At the same time, Bernanke said the Fed, when forecasting inflation, must acknowledge any possible effects of jumps in food and energy costs on other price rises.
"Forecasts of core inflation must take into account the extent to which food and energy costs are passed through to other prices," he said.
Jason Schenker, economist at Wachovia in Charlotte, N.C., interpreted Bernanke's comments as indicating that the Fed will be on hold for the rest of the year.
"He (Bernanke) is not discussing the current outlook. He is more discussing how inflation plays in and discussing the importance of containing inflation for long-run growth and stability. This is something we've known for a while. If companies in an economy cannot plan for what future costs will be, it is very difficult for them to have stable employment outlooks," Schenker said.
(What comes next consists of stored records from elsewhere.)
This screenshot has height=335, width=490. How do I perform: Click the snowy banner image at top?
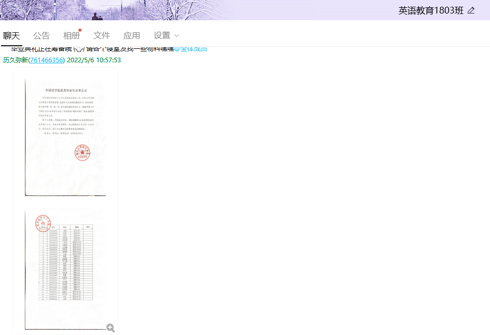(156, 9)
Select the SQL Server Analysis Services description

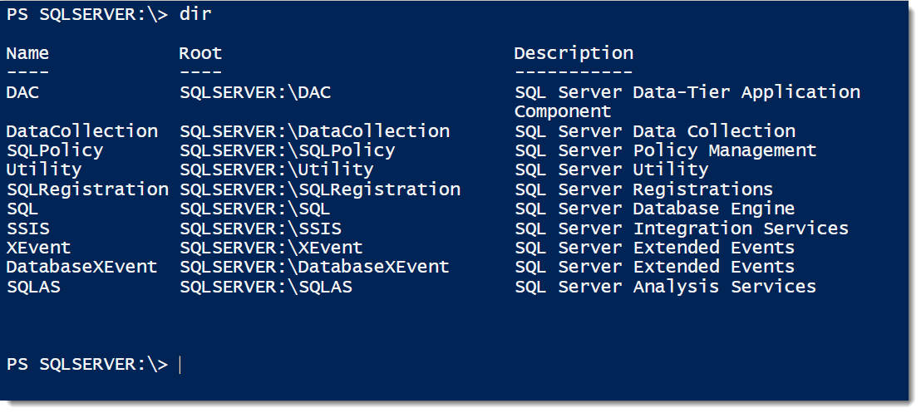[666, 287]
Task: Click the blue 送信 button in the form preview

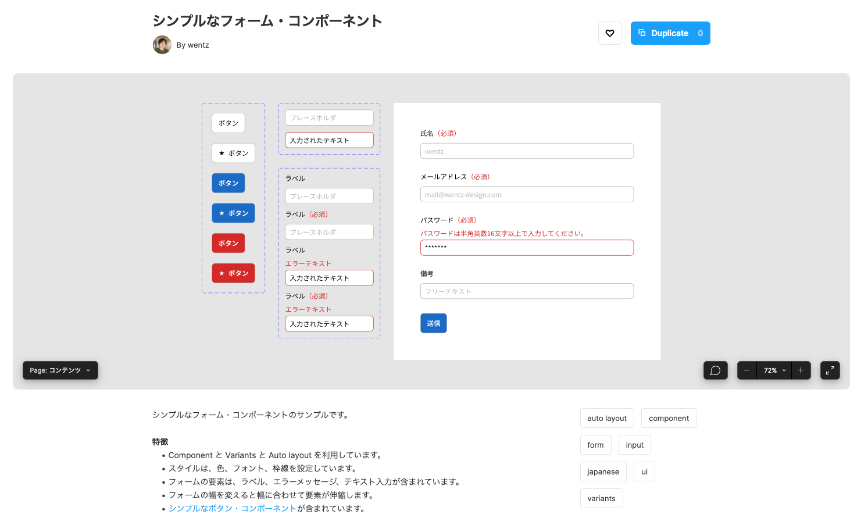Action: 433,323
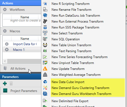The image size is (127, 107).
Task: Click the Update Transform triangle icon
Action: point(45,69)
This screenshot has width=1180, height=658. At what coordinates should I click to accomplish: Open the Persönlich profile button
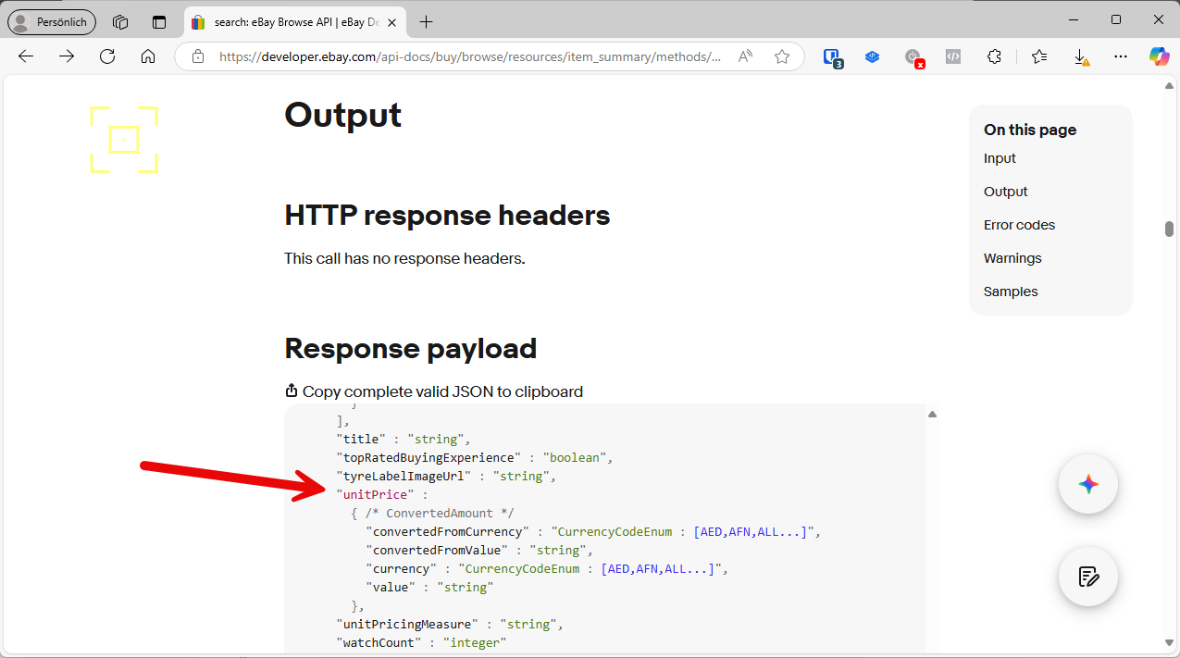pos(52,21)
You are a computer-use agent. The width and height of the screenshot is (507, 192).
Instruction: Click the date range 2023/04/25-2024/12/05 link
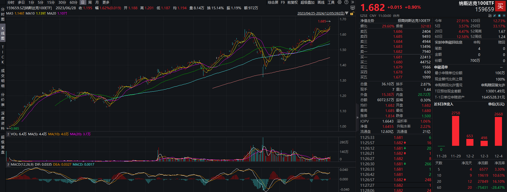point(321,13)

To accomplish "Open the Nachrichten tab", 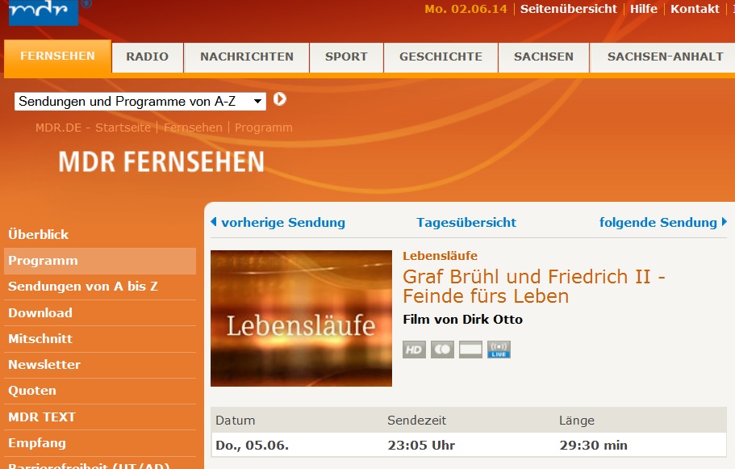I will [x=247, y=57].

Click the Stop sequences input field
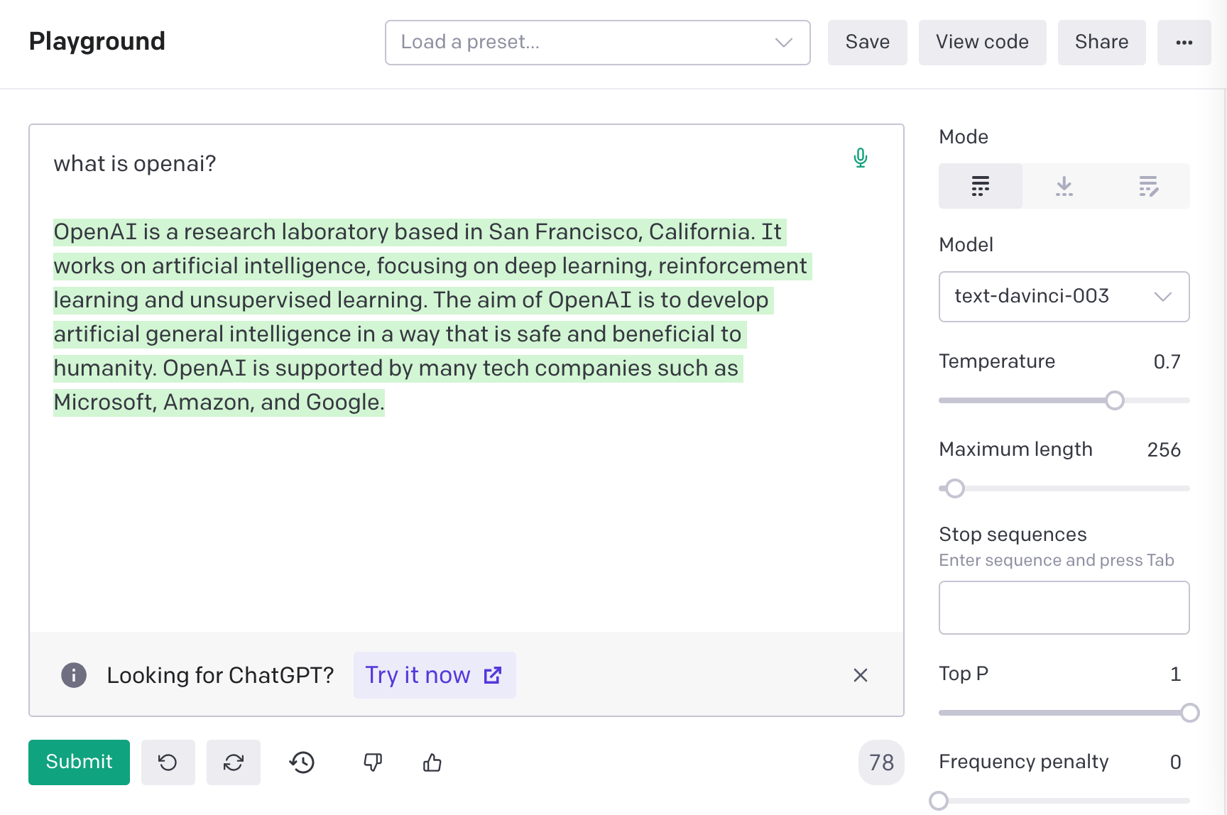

"We think that at this point it doesn't change the Fed's outlook and we think the Fed is on hold for the rest of the year," he added.
Other analysts interpreted Bernanke's approach as very cautious with regard to impacting the markets.
"It seems like he basically tried hard to side-step any direct market-moving statements. Just the headlines that came out seem nothing really surprising," said Adam Brown, co-head of U.S. Treasury trading at Barclays Capital.
Expectations Are The Key
Bernanke, who presents the Fed's semiannual report on monetary policy to Congress next week, said the extent to which inflation expectations are held steady has "first-order implications" for what happens to inflation and the economy.
One of the reasons inflation is now more stable than in the past in the face of swings in demand is that inflation expectations are now better anchored, he said.
"A one-off change in energy prices can translate into persistent inflation only if it leads to higher expected inflation and a consequent 'wage-price spiral,'" he said.
When the Fed forecasts inflation, it distinguishes between the outlook for the next three to six months and the time horizon beyond that, Bernanke said.
"For all the advances that have been made in modeling and statistical analysis, practical forecasting continues to involve art as well as science," he said.
At its last meeting on June 27-28, the Fed decided to hold the benchmark federal funds rate steady at 5.25%, the level it reached more than a year ago.
In announcing their decision, policy-makers said that while readings on core inflation had improved modestly in recent months, they were waiting for further evidence that price pressures have subsided for good.
As it has for several months, the Fed once again pointed to a tight labor market as a potential source of upward pressure on prices.
Bernanke said in a follow-up question-and-answer session after his speec that he is hopeful to move forward in the "reasonably near future" with ideas on improving communications policies as the central bank.
"We are moving in a very collegial and intellectual way in coming up with new proposals," Bernanke said.
The Fed chief also said interest paid on reserves might serve as an additional instrument of monetary policy control.